WORK REQUEST
In the records below, find the line containing "Choose 'Выкл' for Группировка по полю" and retype it and every line after it exactly, adding nothing.
====== GIVEN ENTRIES
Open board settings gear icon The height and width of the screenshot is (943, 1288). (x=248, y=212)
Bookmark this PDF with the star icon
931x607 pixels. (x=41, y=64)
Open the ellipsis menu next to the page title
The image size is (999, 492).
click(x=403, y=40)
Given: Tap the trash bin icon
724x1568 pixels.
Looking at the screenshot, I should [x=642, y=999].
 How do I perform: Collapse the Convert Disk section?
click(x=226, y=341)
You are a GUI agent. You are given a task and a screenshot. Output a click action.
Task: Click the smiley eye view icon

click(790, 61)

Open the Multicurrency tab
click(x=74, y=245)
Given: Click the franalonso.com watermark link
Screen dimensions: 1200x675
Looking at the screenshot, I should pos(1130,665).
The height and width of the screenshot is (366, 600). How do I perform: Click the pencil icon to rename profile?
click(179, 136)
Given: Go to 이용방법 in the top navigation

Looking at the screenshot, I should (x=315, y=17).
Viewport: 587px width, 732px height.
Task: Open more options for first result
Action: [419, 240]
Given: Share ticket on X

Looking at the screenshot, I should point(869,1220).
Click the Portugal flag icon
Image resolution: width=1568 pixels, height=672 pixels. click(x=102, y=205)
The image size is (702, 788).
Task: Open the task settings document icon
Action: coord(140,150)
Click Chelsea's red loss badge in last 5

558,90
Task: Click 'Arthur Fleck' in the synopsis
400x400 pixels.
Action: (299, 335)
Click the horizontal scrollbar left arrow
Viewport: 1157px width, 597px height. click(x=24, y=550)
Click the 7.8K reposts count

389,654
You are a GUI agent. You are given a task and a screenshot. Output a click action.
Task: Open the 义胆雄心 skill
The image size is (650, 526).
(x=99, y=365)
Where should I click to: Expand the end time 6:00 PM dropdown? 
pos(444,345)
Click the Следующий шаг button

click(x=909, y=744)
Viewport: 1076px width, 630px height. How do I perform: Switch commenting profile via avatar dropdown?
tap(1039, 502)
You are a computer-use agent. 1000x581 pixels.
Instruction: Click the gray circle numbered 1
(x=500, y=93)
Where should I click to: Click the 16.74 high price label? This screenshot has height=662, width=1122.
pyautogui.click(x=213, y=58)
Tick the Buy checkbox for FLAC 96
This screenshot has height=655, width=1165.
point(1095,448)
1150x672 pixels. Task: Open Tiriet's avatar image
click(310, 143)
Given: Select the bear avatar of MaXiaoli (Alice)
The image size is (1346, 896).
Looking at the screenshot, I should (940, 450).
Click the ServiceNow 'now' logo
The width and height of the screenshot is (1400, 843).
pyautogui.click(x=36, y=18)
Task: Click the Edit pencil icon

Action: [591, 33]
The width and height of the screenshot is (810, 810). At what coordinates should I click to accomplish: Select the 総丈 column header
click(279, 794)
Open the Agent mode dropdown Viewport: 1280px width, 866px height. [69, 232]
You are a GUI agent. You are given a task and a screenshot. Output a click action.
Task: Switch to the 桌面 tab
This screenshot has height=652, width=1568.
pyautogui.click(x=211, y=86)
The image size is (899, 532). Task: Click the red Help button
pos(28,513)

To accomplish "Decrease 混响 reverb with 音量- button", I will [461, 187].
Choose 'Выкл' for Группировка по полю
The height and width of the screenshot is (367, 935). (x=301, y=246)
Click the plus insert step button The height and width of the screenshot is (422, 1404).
============
RESPONSE TO THIS EXERCISE
Choose 'Выкл' for Группировка по полю
The height and width of the screenshot is (367, 935). (x=301, y=246)
Click the plus insert step button The height and width of the screenshot is (422, 1404).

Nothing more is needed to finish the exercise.